The report, authored by analytics expert Eric Peterson, warns that the use of Flash cookies, also called "local shared objects," to
override consumers' choices could invite new privacy laws. "With the attention given to consumer privacy on the Internet at both individual and governmental levels, we believe that companies making
inappropriate or irresponsible use of the Flash technology are very likely asking for trouble, (and potentially putting the rest of the online industry at risk of additional government regulation),"
writes Peterson, CEO and principal consultant at Web Analytics Demystified.
Several years ago, Peterson shook up the online ad industry with a report that around 40% of Web users deleted their
cookies at least monthly. Before that research was published, many industry observers assumed that relatively few people trashed cookies.
Peterson's study about cookie deletions helped fuel
searches for new tracking technologies that would prove more permanent than traditional cookies. Some companies began hailing Flash cookies -- which were initially developed to store users'
preferences for Flash-based applications like online video players -- as a potential tracking tool.

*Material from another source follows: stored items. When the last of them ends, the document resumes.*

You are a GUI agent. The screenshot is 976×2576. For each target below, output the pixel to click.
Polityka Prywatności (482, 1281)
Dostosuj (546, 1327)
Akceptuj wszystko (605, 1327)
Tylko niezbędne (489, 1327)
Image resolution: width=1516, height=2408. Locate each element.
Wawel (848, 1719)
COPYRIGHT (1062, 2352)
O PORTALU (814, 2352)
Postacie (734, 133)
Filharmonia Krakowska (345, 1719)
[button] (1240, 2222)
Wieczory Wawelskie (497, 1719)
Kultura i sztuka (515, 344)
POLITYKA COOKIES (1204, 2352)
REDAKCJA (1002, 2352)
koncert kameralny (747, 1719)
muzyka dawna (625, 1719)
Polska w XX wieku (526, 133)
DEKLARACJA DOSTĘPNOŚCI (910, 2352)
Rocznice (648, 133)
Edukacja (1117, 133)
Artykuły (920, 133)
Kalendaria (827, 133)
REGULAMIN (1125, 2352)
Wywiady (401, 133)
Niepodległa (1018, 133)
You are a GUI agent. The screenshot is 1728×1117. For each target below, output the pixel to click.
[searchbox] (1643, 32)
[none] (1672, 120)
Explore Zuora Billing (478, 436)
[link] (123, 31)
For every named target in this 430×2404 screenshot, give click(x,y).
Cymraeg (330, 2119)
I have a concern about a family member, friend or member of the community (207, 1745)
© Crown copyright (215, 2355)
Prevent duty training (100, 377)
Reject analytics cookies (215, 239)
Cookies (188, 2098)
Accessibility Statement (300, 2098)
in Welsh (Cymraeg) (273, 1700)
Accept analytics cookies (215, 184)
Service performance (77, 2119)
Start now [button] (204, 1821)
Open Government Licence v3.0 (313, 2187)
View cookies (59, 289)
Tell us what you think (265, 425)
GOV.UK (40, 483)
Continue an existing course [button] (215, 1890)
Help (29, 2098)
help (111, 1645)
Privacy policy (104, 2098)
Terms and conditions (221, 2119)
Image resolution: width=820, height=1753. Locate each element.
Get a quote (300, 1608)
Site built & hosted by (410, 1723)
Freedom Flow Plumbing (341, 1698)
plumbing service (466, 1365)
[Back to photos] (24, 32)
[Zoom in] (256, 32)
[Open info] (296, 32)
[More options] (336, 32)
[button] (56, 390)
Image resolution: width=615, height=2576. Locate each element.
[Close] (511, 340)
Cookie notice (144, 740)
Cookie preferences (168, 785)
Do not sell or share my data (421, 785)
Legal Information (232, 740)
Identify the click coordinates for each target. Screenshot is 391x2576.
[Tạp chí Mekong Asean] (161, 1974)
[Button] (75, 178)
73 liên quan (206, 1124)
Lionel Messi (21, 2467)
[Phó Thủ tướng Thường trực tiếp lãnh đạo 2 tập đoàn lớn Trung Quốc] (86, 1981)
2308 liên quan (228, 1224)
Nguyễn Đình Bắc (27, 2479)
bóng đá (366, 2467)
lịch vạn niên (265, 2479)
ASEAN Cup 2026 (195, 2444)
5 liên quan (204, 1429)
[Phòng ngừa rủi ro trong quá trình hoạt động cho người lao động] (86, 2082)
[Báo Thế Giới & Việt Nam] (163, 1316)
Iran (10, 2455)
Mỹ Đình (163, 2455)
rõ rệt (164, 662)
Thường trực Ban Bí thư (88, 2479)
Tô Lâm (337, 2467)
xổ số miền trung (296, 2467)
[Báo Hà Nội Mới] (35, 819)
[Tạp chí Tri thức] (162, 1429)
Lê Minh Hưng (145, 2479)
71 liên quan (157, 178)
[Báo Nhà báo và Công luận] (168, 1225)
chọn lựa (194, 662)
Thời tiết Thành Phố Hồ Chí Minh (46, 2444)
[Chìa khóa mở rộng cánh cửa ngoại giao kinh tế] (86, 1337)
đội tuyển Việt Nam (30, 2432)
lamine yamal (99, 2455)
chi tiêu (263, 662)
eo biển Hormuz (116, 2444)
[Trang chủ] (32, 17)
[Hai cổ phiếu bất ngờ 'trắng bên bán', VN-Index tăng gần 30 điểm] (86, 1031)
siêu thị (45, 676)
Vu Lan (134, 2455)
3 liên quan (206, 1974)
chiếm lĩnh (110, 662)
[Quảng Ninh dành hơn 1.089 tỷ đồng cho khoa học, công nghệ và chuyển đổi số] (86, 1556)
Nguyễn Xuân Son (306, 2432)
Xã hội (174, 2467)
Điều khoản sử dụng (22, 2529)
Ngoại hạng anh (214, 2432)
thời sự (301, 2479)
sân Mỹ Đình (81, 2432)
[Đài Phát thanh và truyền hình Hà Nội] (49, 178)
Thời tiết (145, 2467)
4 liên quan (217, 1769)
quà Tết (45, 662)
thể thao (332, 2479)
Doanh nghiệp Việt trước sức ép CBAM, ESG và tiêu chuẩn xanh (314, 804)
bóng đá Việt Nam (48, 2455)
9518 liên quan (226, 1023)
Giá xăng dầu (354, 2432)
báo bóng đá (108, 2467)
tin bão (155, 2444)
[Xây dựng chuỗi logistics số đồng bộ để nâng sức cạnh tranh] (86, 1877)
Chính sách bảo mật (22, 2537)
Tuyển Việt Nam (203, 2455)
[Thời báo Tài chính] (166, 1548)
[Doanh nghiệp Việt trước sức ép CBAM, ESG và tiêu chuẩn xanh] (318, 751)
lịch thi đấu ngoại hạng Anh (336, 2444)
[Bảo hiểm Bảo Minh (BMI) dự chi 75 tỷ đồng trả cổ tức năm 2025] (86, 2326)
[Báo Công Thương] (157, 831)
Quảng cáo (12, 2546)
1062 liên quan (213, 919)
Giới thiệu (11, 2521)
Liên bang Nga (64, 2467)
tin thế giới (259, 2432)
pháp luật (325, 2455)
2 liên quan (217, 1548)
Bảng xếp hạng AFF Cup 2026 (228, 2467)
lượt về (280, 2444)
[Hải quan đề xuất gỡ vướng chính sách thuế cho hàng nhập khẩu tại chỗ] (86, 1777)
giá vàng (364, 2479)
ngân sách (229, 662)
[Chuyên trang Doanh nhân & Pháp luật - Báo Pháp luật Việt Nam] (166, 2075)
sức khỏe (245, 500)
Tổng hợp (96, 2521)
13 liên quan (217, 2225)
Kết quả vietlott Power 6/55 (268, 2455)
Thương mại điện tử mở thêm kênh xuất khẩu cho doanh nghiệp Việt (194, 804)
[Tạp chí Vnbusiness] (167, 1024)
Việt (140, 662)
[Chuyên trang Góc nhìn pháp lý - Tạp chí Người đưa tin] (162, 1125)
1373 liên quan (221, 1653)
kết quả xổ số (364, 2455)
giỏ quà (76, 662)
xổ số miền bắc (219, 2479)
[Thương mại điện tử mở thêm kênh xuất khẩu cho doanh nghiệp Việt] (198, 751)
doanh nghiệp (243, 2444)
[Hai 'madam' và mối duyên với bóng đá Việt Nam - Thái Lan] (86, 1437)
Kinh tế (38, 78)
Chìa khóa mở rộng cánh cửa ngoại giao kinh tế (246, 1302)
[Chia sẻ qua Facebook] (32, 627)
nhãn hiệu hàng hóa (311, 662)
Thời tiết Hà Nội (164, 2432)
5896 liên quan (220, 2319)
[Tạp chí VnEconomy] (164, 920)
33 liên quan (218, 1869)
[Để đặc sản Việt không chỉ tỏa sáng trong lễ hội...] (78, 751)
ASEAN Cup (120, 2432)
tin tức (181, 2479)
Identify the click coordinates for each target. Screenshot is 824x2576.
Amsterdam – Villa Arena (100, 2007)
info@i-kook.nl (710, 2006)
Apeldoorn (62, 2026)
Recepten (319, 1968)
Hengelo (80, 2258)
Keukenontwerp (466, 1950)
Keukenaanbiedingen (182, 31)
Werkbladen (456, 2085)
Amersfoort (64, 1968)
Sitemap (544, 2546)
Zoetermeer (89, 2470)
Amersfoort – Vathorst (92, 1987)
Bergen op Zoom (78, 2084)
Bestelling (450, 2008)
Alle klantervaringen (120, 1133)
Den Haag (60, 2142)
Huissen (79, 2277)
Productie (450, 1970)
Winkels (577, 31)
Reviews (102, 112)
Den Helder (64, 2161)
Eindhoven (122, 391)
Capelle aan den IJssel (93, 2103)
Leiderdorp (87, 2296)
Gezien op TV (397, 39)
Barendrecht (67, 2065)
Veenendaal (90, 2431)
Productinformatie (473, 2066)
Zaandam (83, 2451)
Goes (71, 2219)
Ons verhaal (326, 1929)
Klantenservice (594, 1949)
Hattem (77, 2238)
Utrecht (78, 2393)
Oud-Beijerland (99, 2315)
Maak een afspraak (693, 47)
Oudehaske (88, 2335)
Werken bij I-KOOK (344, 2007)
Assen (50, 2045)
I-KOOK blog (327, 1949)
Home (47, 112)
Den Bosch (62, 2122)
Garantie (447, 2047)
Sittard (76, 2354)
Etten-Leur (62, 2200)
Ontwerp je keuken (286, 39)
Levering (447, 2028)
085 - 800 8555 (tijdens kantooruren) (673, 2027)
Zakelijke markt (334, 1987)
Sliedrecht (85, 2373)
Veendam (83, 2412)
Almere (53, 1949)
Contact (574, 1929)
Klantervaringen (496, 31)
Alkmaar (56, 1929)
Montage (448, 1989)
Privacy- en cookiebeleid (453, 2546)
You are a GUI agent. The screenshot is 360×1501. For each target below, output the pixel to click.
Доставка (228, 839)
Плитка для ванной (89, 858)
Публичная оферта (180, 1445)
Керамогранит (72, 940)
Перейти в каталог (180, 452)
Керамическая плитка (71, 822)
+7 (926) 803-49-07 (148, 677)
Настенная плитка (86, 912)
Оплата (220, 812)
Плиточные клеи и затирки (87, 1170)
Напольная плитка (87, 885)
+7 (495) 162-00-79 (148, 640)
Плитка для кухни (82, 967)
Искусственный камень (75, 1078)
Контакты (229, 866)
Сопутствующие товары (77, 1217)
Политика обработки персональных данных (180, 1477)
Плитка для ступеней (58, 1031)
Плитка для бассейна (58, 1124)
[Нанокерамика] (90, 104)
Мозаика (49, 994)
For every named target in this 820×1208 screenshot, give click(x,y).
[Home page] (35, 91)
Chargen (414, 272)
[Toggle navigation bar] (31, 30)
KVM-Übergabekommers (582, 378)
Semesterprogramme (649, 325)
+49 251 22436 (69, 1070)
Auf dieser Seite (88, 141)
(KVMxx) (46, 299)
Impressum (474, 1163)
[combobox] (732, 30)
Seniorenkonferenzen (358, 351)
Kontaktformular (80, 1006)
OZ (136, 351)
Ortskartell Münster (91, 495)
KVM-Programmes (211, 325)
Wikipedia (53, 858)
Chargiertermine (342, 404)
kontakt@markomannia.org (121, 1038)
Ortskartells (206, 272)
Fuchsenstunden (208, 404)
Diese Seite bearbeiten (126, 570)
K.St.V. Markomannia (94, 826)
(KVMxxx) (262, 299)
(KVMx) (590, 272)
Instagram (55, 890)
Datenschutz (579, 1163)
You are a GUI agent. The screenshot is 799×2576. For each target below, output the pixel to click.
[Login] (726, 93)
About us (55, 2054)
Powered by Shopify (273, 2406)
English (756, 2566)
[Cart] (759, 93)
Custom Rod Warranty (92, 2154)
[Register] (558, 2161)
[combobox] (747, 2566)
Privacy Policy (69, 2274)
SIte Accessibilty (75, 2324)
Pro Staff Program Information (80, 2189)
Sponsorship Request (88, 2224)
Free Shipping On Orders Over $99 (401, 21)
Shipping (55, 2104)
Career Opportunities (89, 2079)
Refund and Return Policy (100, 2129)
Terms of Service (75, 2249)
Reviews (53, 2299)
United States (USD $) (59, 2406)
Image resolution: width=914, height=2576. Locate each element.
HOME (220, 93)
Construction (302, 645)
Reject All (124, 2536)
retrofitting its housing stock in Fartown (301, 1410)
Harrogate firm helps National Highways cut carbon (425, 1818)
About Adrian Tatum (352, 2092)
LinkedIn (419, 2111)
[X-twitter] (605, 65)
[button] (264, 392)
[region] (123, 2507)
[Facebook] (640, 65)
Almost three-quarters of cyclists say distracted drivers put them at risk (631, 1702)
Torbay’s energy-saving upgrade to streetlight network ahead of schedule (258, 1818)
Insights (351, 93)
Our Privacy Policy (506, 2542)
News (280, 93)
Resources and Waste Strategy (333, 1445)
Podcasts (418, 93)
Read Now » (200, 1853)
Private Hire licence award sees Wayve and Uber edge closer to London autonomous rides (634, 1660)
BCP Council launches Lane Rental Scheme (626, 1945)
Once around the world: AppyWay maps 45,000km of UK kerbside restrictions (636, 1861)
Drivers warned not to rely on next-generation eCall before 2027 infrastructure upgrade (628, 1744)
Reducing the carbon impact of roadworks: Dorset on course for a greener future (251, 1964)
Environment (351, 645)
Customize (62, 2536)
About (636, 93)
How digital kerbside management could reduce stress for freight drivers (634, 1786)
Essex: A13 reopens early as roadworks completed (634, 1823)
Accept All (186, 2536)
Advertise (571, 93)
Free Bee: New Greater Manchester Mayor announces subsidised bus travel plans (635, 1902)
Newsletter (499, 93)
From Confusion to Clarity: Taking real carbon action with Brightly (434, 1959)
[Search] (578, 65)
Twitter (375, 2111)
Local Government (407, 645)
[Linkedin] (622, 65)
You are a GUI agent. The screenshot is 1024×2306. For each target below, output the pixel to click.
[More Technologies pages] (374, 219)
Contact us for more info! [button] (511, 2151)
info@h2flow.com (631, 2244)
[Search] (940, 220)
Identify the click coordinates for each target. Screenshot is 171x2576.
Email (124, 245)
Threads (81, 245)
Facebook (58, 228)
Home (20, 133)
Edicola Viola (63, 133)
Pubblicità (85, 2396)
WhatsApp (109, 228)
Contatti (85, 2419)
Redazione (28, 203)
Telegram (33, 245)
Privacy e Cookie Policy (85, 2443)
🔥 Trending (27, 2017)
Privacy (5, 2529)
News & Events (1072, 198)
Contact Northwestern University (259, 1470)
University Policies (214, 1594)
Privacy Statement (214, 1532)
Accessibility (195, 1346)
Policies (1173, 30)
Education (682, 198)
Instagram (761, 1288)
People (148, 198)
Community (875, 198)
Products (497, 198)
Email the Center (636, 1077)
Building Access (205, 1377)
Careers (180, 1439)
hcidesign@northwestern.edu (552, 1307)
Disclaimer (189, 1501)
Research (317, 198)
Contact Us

Flash cookies are not stored in the same place as HTTP cookies, which means that users who
tell their browsers to delete cookies aren't getting rid of Flash cookies. Users can erase Flash cookies through other means, including at Adobe's online controls. But at this point, few people appear
to be aware that Flash cookies even exist.
The use of Flash cookies appears to have grown in recent years. Researchers at UC Berkeley reported last summer that 54 of the top 100 sites set Flash
cookies, while 31 of them stored similar information on Flash cookies as on HTTP cookies. At those sites, even if users delete their HTTP cookies, they can be reconstructed based on information on the
Flash cookies. What's more, Berkeley researchers found that at least one company was using a Flash cookie even when users had opted out of tracking through the Network Advertising Initiative's opt-out
cookie.
Peterson recommends that Web sites that use Flash cookies disclose their existence in privacy policies, make sure consumers can easily opt out of tracking via Flash cookies, and also
refrain from using such cookies to override consumers' preferences.
Jules Polonetsky, director of the think tank Future of Privacy Forum, says he supports Peterson's recommendations, but would
go one step further. He says that companies also should refrain from using Flash cookies for tracking, given that most consumers don't know about the technology. "To use a mechanism that most users
are unaware of to track them is extremely poor privacy behavior," Polonetsky says.
Erica Newland, a policy analyst at the watchdog group Center for Democracy & Technology, agrees. "Right now
the use of local shared objects do not align well with consumer expectations," she says. "No matter how they're implemented, we think these pose additional privacy concerns."